### READING TEXT
## Begin
This image was used by anthropologist Carleton S. Coon as an example of the "Congoid" type, which is synonymous with Negroid. The photo was taken in Sudan, and is now in the public domain according to Sudanese laws. Funkynusayri 13:55, 6 November 2007 (UTC)

OR. Muntuwandi 21:57, 6 November 2007 (UTC)
  • It is in the book, "Origin of Races" by Coon according to this[1]. Check the book out or assume some good faith. Funkynusayri 22:24, 6 November 2007 (UTC)
I have seen this image before, this article is not about congoid according to the discredited anthropologist Carleton Coon. Muntuwandi 22:27, 6 November 2007 (UTC)
  • Congoid is synonymous with Negroid. It even redirects here. Funkynusayri 22:27, 6 November 2007 (UTC)
  • No it is not synonymous with negroid. It is construction of Coon, he is the only scientist who uses the term. It redirects here out of convenience. Muntuwandi 22:33, 6 November 2007 (UTC)
## End
### Stored entries
## Begin
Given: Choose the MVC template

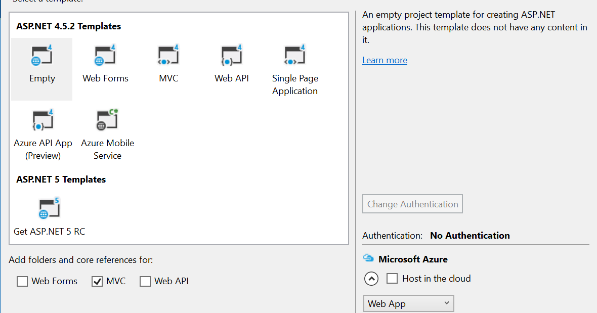Looking at the screenshot, I should pyautogui.click(x=168, y=64).
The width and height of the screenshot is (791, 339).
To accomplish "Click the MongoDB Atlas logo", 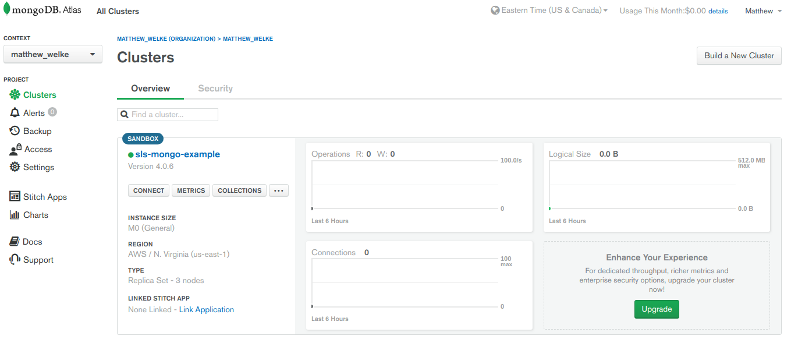I will (43, 10).
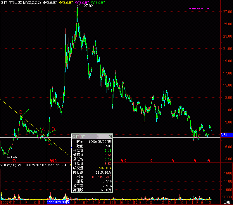
Task: Click the MA(2,2,2,2) indicator label
Action: 32,3
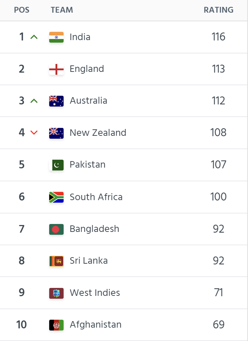Click the TEAM column header
This screenshot has height=341, width=248.
pyautogui.click(x=62, y=10)

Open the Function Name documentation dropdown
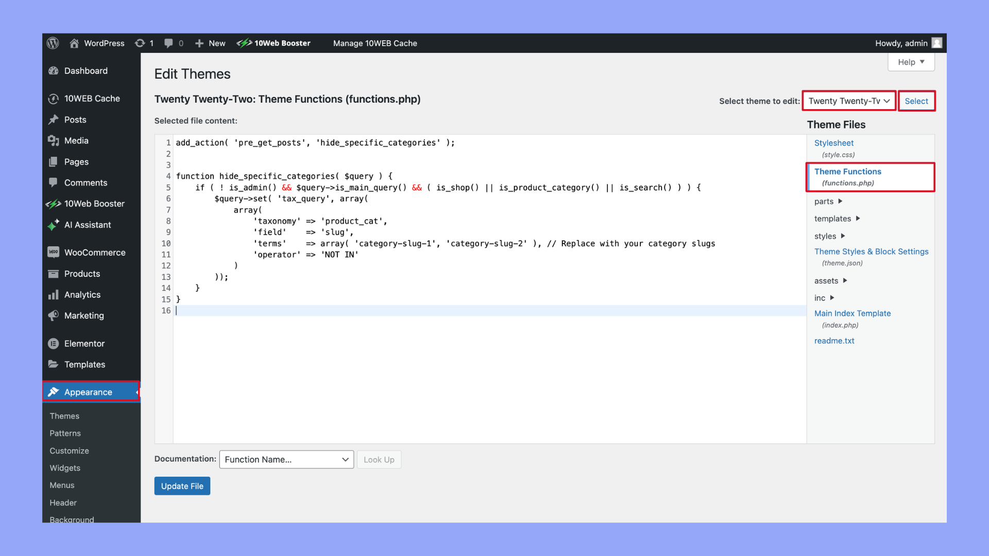coord(286,459)
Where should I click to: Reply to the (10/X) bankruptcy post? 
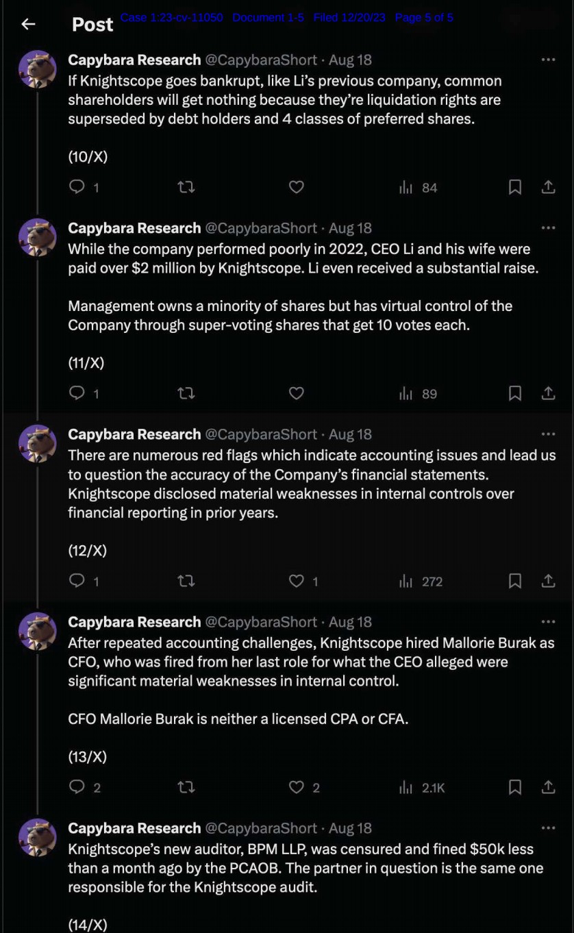point(77,187)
## End
### ACTIONS TO TAKE
1) Based on the discussion above, decide whether each statement is true: (a) the photo was taken in Sudan; (b) Muntuwandi agrees that "Congoid" is synonymous with "Negroid"; (c) Funkynusayri says the image appears in a book by Coon. Answer yes or no for each, and quote the words from the discussion that decide it.
2) In the discussion above, who is named as the only scientist who uses the term "Congoid"?
3) Reproduce word for word the part of the discussion above that begins with the words containing "This image was" and ends with "22:24, 6 November 2007 (UTC)".

### WORKED SOLUTIONS
1)
(a) Yes: "The photo was taken in Sudan"
(b) No: "No it is not synonymous with negroid."
(c) Yes: "It is in the book, "Origin of Races" by Coon"

2) Carleton Coon.

3)
This image was used by anthropologist Carleton S. Coon as an example of the "Congoid" type, which is synonymous with Negroid. The photo was taken in Sudan, and is now in the public domain according to Sudanese laws. Funkynusayri 13:55, 6 November 2007 (UTC)

OR. Muntuwandi 21:57, 6 November 2007 (UTC)
  • It is in the book, "Origin of Races" by Coon according to this[1]. Check the book out or assume some good faith. Funkynusayri 22:24, 6 November 2007 (UTC)